Dunballan is a place that has its share of dark secrets, along with a beast that stalks the woods around it. There is a long history associated with this small town and David McCavendish’s family is part of it. David has been living in London and now has to return to the place of his ancestors in order to inherit the family home. He now has to adjust to country living and in order to help him, he brought along his girlfriend Sally.
Sally quickly realizes that something is a little off about Dunballan. The only person who seems to talk to her gives her a history of the town that includes some stories of odd spirits that lurk in the woods, one being Hettie Of The Hedgegrow. Another problem is that every time the beast in the woods appears, David goes into a depressed catatonic state that lasts for days. Sally realizes that the town is cursed and will do anything to keep David from suffering through it. The problem is she may not be able to help him without making everything worse.

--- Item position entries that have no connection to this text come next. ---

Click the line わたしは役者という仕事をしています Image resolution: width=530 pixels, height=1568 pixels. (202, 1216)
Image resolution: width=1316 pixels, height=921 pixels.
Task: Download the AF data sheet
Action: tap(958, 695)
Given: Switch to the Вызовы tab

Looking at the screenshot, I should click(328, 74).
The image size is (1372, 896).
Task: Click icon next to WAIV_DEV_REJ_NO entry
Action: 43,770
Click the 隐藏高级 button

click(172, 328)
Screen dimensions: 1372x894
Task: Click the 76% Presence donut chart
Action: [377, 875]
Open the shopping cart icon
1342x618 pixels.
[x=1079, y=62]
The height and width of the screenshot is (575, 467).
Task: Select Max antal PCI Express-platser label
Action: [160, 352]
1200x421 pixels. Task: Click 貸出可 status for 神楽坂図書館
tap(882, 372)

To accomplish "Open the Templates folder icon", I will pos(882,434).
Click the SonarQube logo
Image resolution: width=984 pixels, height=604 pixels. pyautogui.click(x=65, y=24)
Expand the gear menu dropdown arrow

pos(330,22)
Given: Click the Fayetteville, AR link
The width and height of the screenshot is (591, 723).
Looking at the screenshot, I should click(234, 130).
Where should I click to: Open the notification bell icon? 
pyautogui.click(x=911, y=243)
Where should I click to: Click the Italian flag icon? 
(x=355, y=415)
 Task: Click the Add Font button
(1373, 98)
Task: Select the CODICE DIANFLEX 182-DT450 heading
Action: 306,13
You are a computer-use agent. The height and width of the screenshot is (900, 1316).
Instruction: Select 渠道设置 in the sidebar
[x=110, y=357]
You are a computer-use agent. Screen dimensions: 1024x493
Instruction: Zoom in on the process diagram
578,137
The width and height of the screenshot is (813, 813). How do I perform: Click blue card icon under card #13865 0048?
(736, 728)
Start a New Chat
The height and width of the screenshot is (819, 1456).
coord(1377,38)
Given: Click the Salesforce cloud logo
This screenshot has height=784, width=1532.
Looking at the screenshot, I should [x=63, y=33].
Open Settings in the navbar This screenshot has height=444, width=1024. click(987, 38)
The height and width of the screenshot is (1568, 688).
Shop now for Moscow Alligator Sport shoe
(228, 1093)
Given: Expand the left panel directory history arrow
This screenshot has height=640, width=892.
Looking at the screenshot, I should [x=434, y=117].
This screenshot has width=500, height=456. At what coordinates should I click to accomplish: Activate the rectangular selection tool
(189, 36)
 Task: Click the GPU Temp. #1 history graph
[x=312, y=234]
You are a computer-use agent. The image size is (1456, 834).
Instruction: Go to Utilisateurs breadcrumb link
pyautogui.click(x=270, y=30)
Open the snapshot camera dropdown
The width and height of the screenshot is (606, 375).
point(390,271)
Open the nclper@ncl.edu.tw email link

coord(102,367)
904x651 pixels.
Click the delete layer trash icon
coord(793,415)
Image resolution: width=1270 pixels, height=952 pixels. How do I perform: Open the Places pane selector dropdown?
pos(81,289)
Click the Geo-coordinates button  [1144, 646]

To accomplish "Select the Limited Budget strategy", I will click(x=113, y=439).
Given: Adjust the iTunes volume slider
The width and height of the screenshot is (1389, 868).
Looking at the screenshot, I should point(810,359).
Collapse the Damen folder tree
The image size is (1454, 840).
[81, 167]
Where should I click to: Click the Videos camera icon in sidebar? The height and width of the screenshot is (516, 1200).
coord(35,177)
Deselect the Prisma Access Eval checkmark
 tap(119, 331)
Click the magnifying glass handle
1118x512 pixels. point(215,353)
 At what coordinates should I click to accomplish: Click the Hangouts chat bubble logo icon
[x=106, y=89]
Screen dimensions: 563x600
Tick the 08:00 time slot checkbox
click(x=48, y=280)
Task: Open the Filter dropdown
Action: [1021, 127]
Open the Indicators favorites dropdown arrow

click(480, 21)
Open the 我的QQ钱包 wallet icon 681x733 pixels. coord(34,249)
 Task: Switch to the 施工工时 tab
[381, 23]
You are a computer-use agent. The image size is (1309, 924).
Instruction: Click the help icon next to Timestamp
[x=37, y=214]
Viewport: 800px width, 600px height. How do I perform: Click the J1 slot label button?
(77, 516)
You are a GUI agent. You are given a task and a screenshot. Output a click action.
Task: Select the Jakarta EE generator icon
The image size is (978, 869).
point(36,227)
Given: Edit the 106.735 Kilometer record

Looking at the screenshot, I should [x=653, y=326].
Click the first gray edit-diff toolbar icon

Quiet Places by Jasper Bark is not your average horror novella. It feels like Jasper Bark was thinking to himself: “What are the things that scare people the most?” As he was pondering that question he sat down and wrote a terrifying piece of work that relies on mood and emotions rather than gore or a hideous monster. The beast in this story isn’t all that scary, but what it represents is and the history surrounding it is even worse. I felt the scariest part of this book was in the very beginning which I don’t want to give away but Jasper pretty much nailed my worst fear and he wasn’t even that descriptive. It was all psychological, Jasper makes you imagine it instead of showing it.
After the gut wrenching start, you as the reader are left to wonder how we got there and then you get the history leading up to the event. This book gets into mythology, the occult and a history of David’s relatives. I loved all the attention to detail in this book but most of all I loved the character of Sally. We see Sally deal with a lot of different issues in this story but she stays strong even when things are at their worst. Sally seems like she doesn’t fit in anywhere and she isn’t sure she even cares about fitting in. She does know who’s important to her though and will do anything to save him.
Quiet Places is heavily inspired by H.P. Lovecraft and could be considered cosmic horror but it’s a highly original novella. This is a psychological horror story that gives you a lot to think about. Some of the questions it raises are who do you trust in a town of strangers? How far would you go to save a loved one? And What would you do when all hope is lost? Quiet Places shows us that a story doesn’t have to be bloody to be scary and there are far scarier things than death.
Have you ever thought about being a writer? There are lots of places where you can go to get advice on writing. You could take classes, buy books on the subject or find websites dedicated to the craft of writing. With all the different places to go for information, it may be hard to find what works best. That being said, the best place to go for advice is to authors that have already been published. Writers on Writing Volume 1 – 4 Omnibus: An Author’s Guide from Crystal Lake Publishing is a great resource for newbie writers.
Some of the subjects covered in this book include how you can learn from rejection, making time for writing, character building, finding your voice, how to network, what to expect from writing your first novel and much more. In Brian Hodge’s article, The Infrastructure Of The Gods he gives tips on getting started. Such as getting rid of distractions like turning off your wi-fi and remembering that instant gratification is not something you get from writing a novel. Brian also gives good advice on never giving up because new authors are always breaking through into the mainstream.
Another one I liked was What Right Do I Have To Write by Jasper Bark. Jasper talks about how the circumstances are never right for writing. There are always excuses not to do it but the only thing you can do is make the time and let nothing get in your way. I also like how he shoots down the fantasy that writing is a dream job. He says its fun sometimes but you are working under nightmare conditions, you may spend up to a year completing your first work and even the pros laugh at the idea that writing is a dream job.
One beneficial article in this collection is Finding Your Voice by Lynda E. Rucker. I would have thought that finding your voice would come natural but in reality it takes awhile. Lynda mentions that it took a long time for her to create a voice that wasn’t an imitation of another author’s voice. She then states that finding your voice is the same as finding your identity. The way to find it is by realizing you have something to say and what you think is important. One thing I learned here is that there are several important aspects to writing.
Even if you’re not a writer and read this book you can get a lot out of it, such as a whole new respect for writing as an art form . My favorite part of this book was entitled A First-Time Novelist’s Odyssey by William Gorman. William takes you all through his five-year journey in writing his novel from doing research, living with the characters in your head, and getting their story just right. He talks about the struggle to find his voice and the massive amounts of revisions before the book was finally published. Writing maybe the most complex art form there is and Writers On Writing is a book that can help you on the path to being a better writer and possibly getting published too.